Straightness is highly overrated amongst many recurve shooters as a major deciding factor with arrows. Most people probably wouldn't notice the difference between an arrow straight to +- 0.003 and +- 0.0015. 

I would say this guy isn't missing anything. Functionally, they are the same, but I don't think you're giving enough thought as to what he found with this "high end measurement tech" (which incidentally could mean an expensive scales or ruler for all we know). The arrows are made of the same stuff for sure but the design is different. Ultimately however it's the hands on the bow that matters most not the sticks.


----------



## limbwalker (Sep 26, 2003)

The guy is missing the physics and engineering behind the construction of the X10, or A/C/E barrel-tapered shafts. They may be made with the same materials, but there is a world of difference between them.


----------



## lksseven (Mar 21, 2010)

Here's two pictures that contain the same materials. Which do you want with your glass of milk and your fork? :wink:
ACG:







X10:


----------



## st8arrow (Apr 25, 2005)

Larry,

I like that...


----------



## Qurmo (May 28, 2013)

my self shooting with ACG I can assure you they are defently "garbage" they bend like hell and are verry wind sensitive,... 
the X10's my father in law shoot's with don't have any of my problem's (shot them myself) and they group real excellent

on the other end I don't regret to have bought them, since I'm a starting archer I tend to mis once in a while and there for
loosing an arrow is less expensive. 

to put simple ACG excellent arrow for starters the you take something like an ACE, and finaly X10


----------



## TER (Jul 5, 2003)

hoytshooter15 said:


> he claims there is no major difference between and ACG and an X10 shaft *except for the X10 has a smaller diameter and barreled ends*.

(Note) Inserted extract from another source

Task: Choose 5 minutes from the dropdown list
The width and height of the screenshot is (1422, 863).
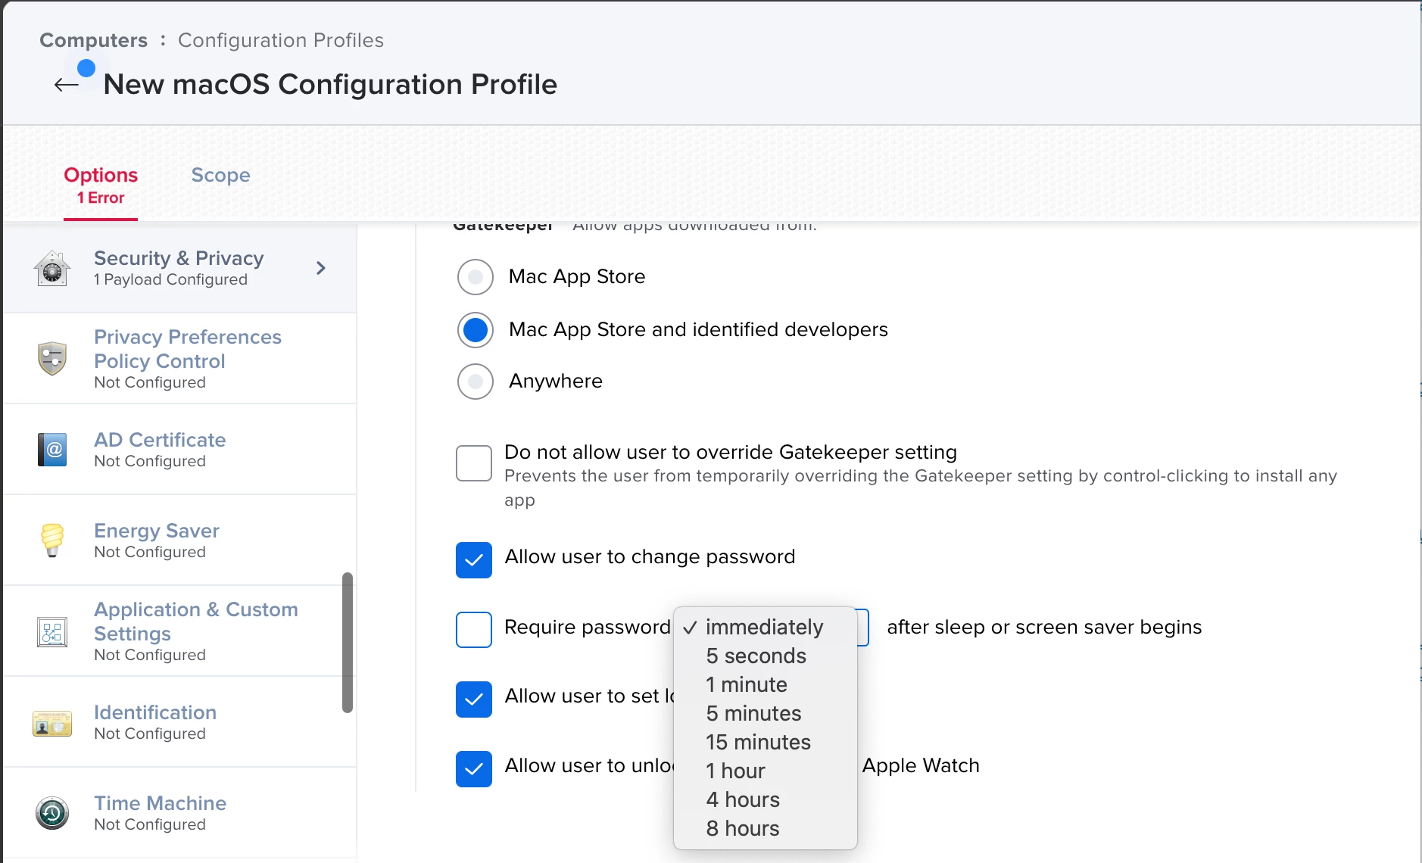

So the guy found no major differences other than two major differences that reduce wind drift and increase clearance.  Better clearance gives smaller groups and reduced wind drift keeps the arrows closer to the center of the target. Smaller groups in the center of the target are nice.


----------



## hoytshooter15 (Aug 13, 2012)

Qurmo said:


> my self shooting with ACG I can assure you they are defently "garbage" they bend like hell and are verry wind sensitive,...
> the X10's my father in law shoot's with don't have any of my problem's (shot them myself) and they group real excellent
> 
> on the other end I don't regret to have bought them, since I'm a starting archer I tend to mis once in a while and there for
> ...


If your acg's are bending like hel.l then It sounds like your're shooting bow with to much draw weight. I worked on mt brand new acg's yesterday at the range and when I shot through paper, I got perfect bullet holes. They don't bend to much or to little. I would clarify with an expert what spine you need. Your acg's are clearly weak in spine if they bend so much.


----------



## Ray knight (Jan 9, 2012)

Get the right spine ACG and they are incredible! The X10 is as good as it gets. From what i have found, the X10 likes to shoot the next spine weaker than the ACG. So expensive though.. I cannot handle losing an ACG let alone an X10! I have woods behind my targets. If i flinch and miss the target, My arrows are toast 50/50 shot. So i rarely use my X10s at all.


----------



## limbwalker (Sep 26, 2003)

I'll add that I shot my then-PB NFAA indoor 300-round score back in 2004 (a 299 with 42x's) with the predecessor of A/C/G's - the Navigator. They are very capable arrows. But the X10 and A/C/G's are intended for two completely different customers to solve completely different issues.


----------



## Qurmo (May 28, 2013)

hoytshooter15 said:


> If your acg's are bending like hel.l then It sounds like your're shooting bow with to much draw weight. I worked on mt brand new acg's yesterday at the range and when I shot through paper, I got perfect bullet holes. They don't bend to much or to little. I would clarify with an expert what spine you need. Your acg's are clearly weak in spine if they bend so much.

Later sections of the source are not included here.